Line profile variations in rapidly oscillating Ap stars: resolution of the enigma

We have carried out the first survey of the pulsational line profile variability in rapidly oscillating Ap (roAp) stars. We analysed high signal-to-noise ratio time-series observations of 10 sharp-lined roAp stars obtained with the high-resolution spectrographs attached to the Very Large Telescope and Canada-France-Hawaii Telescope. We investigated in detail the variations of Pr III, Nd II, Nd III and Tb III lines and discovered a prominent change of the profile variability pattern with height in the atmospheres of all studied roAp stars. We show that, in every investigated star, profile variability of at least one rare-earth ion is characterized by unusual blue-to-red moving features, which we previously discovered in the time-resolved spectra of the roAp star gamma Equ. This behaviour is common in rapidly rotating non-radial pulsators but is inexplicable in the framework of the standard oblique pulsator model of slowly rotating roAp stars.
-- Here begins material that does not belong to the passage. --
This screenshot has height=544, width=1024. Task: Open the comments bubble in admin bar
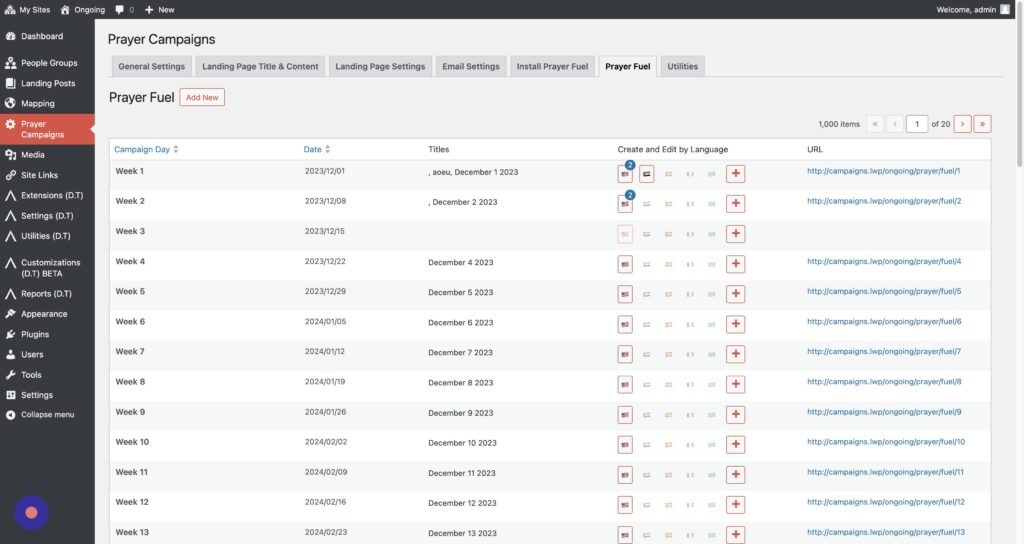pos(122,9)
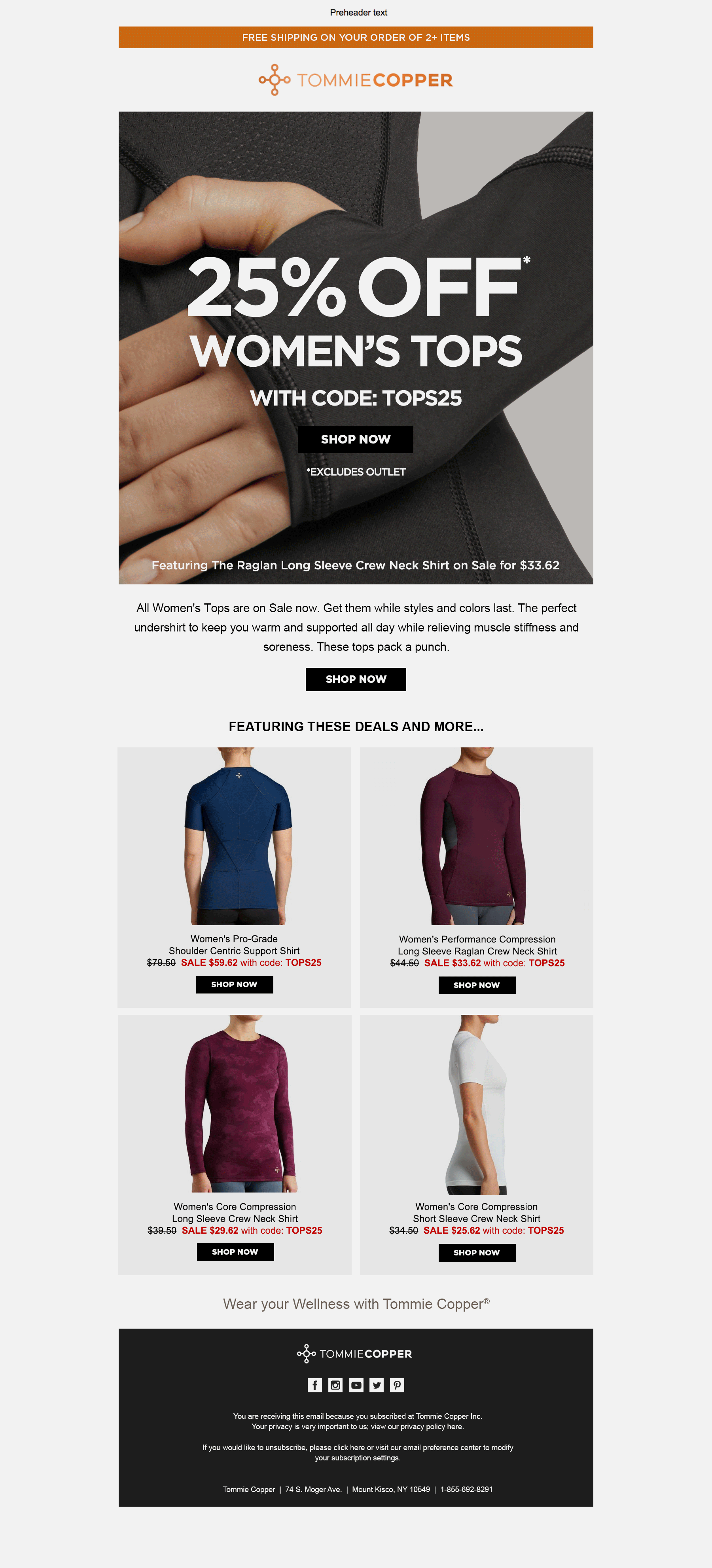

Using analysis of the line profile moments and spectrum synthesis calculations, we demonstrate that unusual oscillations in spectral lines of roAp stars arise from the pulsational modulation of linewidths. This variation occurs approximately in quadrature with the radial velocity changes, and its amplitude rapidly increases with height in stellar atmosphere. We propose that the linewidth modulation is a consequence of the periodic expansion and compression of turbulent layers in the upper atmospheres of roAp stars. Thus, the line profile changes observed in slowly rotating magnetic pulsators should be interpreted as a superposition of two types of variability: the usual time-dependent velocity field due to an oblique low-order pulsation mode and an additional linewidth modulation, synchronized with the changes of stellar radius. Our explanation of the line profile variations of roAp stars solves the long-standing observational puzzle and opens new possibilities for constraining geometric and physical properties of the stellar magnetoacoustic pulsations.